Arbeitsauftrag.
Setzen Sie bitte den folgenden Zeitungsbericht über den 80-jährigen Rentner und die gestohlene Tütensuppe nach seinem letzten Satz fort.

Augsburger Allgemeine (Land West)
80 Jähriger stiehlt Tütensuppe
Ein Rentner, der 30 Jahre im Gefängnis saß, hatte kein Geld
Karl A.* ist vor einigen Monaten 80 Jahre alt geworden. Groß gefeiert wird er nicht haben. Er lebt von Sozialhilfe. Und er hat ein Leben hinter sich, das wenig Anlass zum Feiern gibt. Rund 30 Jahre hat er insgesamt hinter Zellengittern im Gefängnis verbracht. Sein 28 Einträge umfassendes Strafregister beginnt 1954 mit einem Urteil wegen Einbruchs. Es folgen Strafen unter anderem wegen schweren Raubes, Gefangenenbefreiung und Notzucht, wie der Tatbestand der Vergewaltigung früher bezeichnet wurde. Zuletzt hat er eine Haftstrafe von fast sieben Jahren wegen eines Raubüberfalles abgesessen.

Übungsdaten.
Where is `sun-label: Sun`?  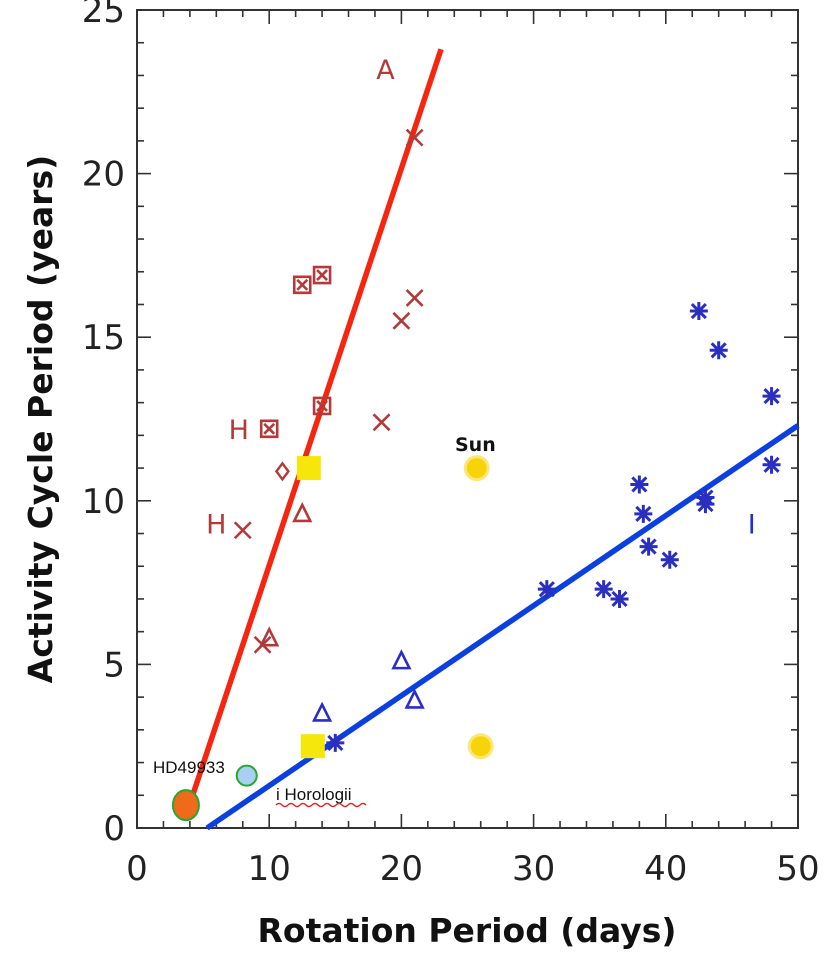
sun-label: Sun is located at coordinates (476, 445).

Lösung.
Jetzt steht er erneut vor Gericht – wegen eines vergleichsweise kleinen Delikts. Man könnte es fast „Mundraub“nennen. In einem Supermarkt in Oberhausen hat er eine Tütensuppe, eine Packung Käse und ein Päckchen Butter für insgesamt 5,33 Euro in Hemd und Hose gestopft und ist ohne zu zahlen durch die Kasse gegangen. Er war in diesem zu Ende gehenden Monat völlig blank gewesen und hatte, als er vom Ladendetektiv erwischt wurde, keinen Cent in der Tasche. „Ich hatte nichts mehr zu essen“, begründet Karl A. vor Amtsrichterin Susanne Hillebrand seinen „Notstand“.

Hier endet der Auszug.